Itinéraire d’un enfant gâté

Compte pour du beurre.

J’avais bien tort de penser que cet Itinéraire d’un enfant gâté était un des seuls films regardables de Claude Lelouch, après la très satisfaisante Bonne année. Mon ancien souvenir était trop bienveillant et, à la revoyure, j’ai malheureusement retrouvé les maladresses naïves et la prétention du cinéaste à être un auteur. Le personnage n’est pas désagréable en soi et, d’après certains témoignages, il est même assez sympathique et animé d’un sincère amour du cinéma. Mais y a pas à dire, ce qu’il tourne laisse presque toujours confondu devant tant d’inanité sonore (surtout lorsqu’il croit devoir truffer son film d’insupportables ritournelles de Jacques Brel et de Nicole Croisille).

On ne peut pas trop dire de mal de l’interprétation de Jean-Paul Belmondo qui, dans un rôle idiot et puéril, fait de son mieux ; il est vrai qu’à l’époque du tournage d’Itinéraire, il avait déjà depuis longtemps renoncé à beaucoup d’ambitions, à demeurer ce qu’il aurait pu être : avec RaimuJean Gabin et Alain Delon un des quatre plus grands acteurs français du siècle.
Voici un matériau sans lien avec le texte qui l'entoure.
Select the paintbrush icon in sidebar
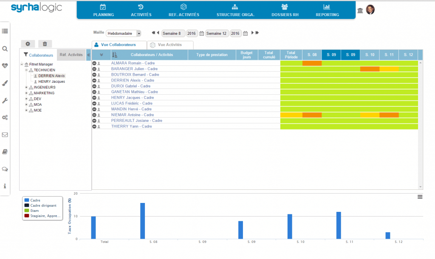Image resolution: width=435 pixels, height=259 pixels. 5,83
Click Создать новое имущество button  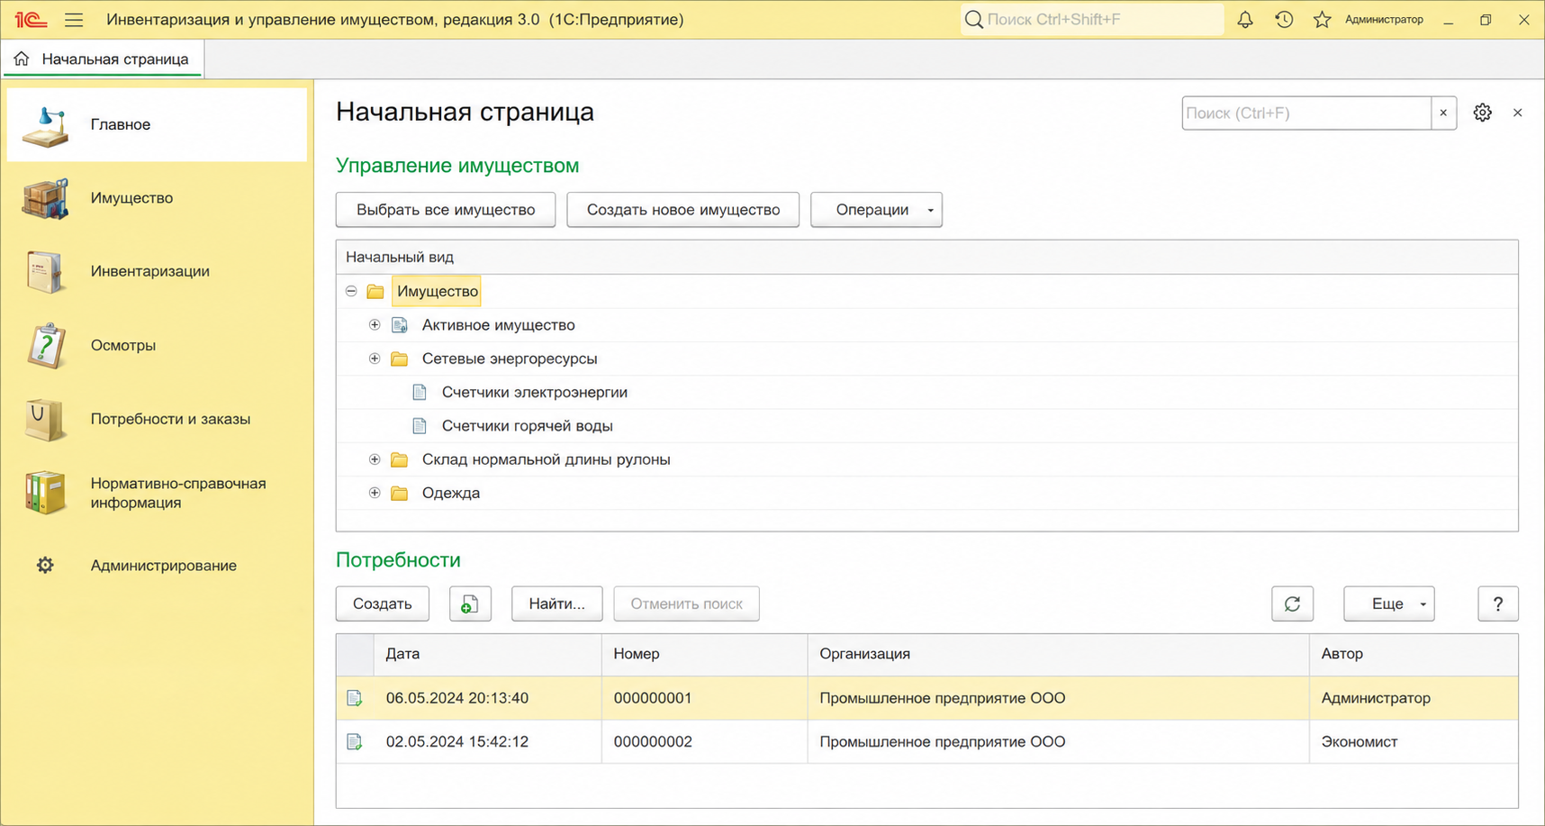(x=683, y=210)
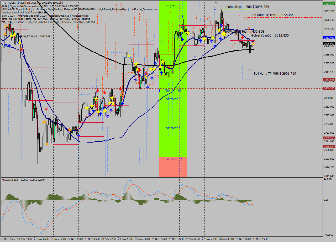Select the blue 3012.835 price tag

[329, 38]
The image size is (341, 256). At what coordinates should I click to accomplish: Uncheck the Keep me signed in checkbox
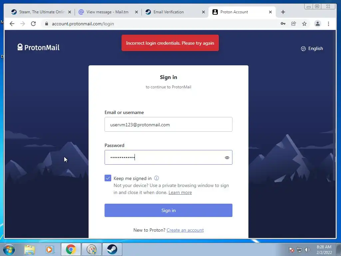108,178
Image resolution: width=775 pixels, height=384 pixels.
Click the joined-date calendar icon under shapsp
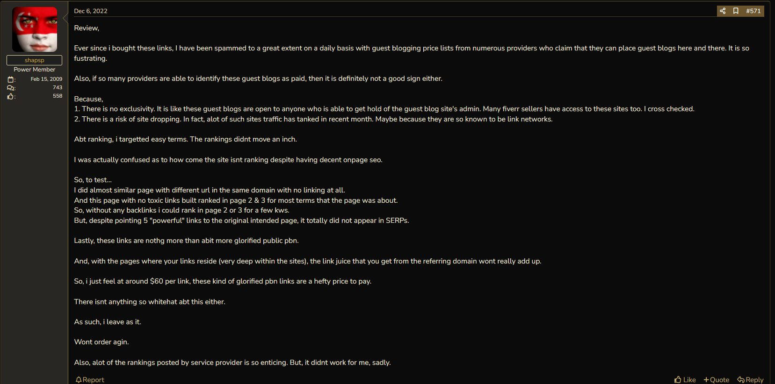[x=11, y=79]
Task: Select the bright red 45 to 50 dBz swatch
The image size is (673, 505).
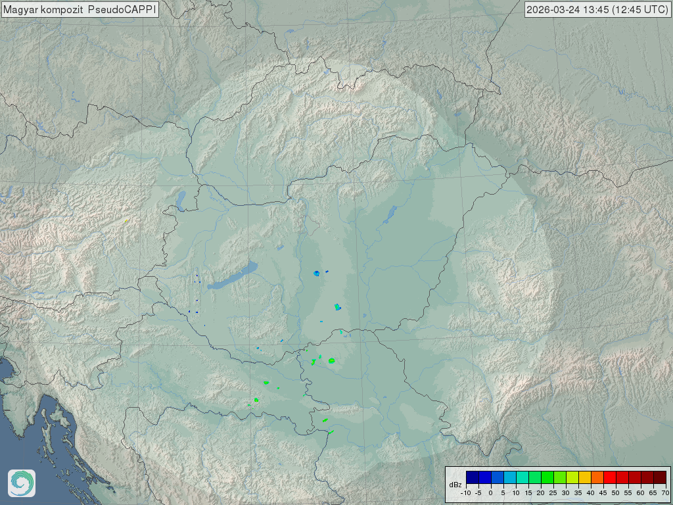Action: pos(609,477)
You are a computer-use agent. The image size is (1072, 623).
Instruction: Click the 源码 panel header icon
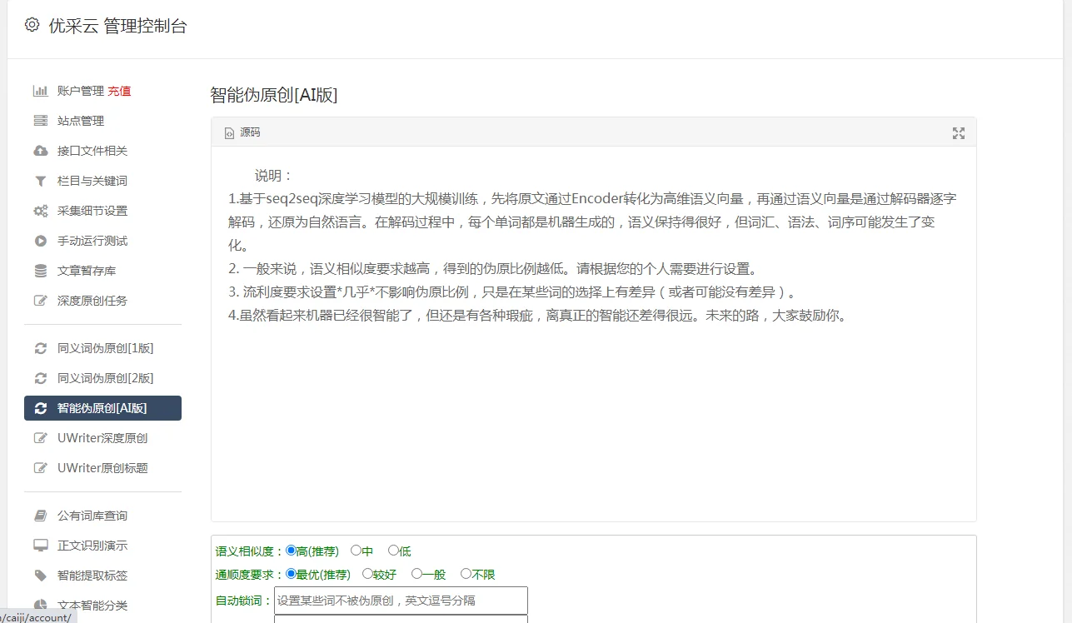coord(229,131)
Là il se tire honnêtement d’un boulot ahanant qui le ridiculise à peine mais lui permet aussi, de temps à autre de montrer le talent qu’il avait jadis eu. À le voir au côté de Richard Anconina, qui n’est pourtant pas manchot mais qu’il écrase de toute sa robustesse, on est effaré de constater les différences de puissance. Et si on ne peut pas dire de mal de Michel Beaune, puisqu’il est confiné dans un rôle secondaire, voire tertiaire, on frémit de voir promues au premier rang des rôles féminins Lio,Béatrice Agenin et Marie-Sophie L, toutes plus insignifiantes les unes que les autres et vouées à jouer les plus dérisoires utilités.
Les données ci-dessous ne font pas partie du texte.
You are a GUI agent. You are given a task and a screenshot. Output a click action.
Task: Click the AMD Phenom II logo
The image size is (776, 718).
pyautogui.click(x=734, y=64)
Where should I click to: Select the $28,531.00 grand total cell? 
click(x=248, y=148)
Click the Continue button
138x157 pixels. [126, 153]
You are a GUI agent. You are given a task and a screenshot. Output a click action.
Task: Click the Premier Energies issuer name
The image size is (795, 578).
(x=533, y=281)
Que le scénario soit d’une rare médiocrité ne peut pas étonner : on pourrait dire de Claude Lelouch qu’il est, en quelque sorte, le ravi de la crèche au cinéma : un canevas à la limite inférieure de la débilité mentale tourné avec une innocence confondante et pas la moindre distance avec la réalité : une histoire puérile à l’usage des grandes personnes. On est en plein milieu des récits feuilletonesques du 19ème siècle, mais sans le sens du mystère et du merveilleux qui font vibrer à la lecture d’Eugène Sue ou de Ponson du Terrail : il n’y a rien de drôle ni de substantiel à la représentation de la vie d’un brave type, Sam Lion (Jean-Paul Belmondo) dont l’existence chaotique, brillante puis dépressive fait très vaguement songer à la parfaite réussite – en comparaison – avec Le fabuleux destin d’Amélie Poulain film qui sait, lui, ménager la part de rêverie et de merveilleux qui manque cruellement au machin de Lelouch.

Que sauver, à part les efforts de Belmondo ? Une réplique (Quand on demande à quelqu’un comment il va, on prend de gros risques), deux ou trois images asphyxiantes de l’hôtel du père (Daniel Gelin) d’Albert Duvivier (Anconina), trois séquences africaines et c’est tout.

On se demande (quand on n’a rien d’autre à faire) ce qui demeurera de Lelouch dix ans après sa mort ; on est bien obligé de répondre : rien !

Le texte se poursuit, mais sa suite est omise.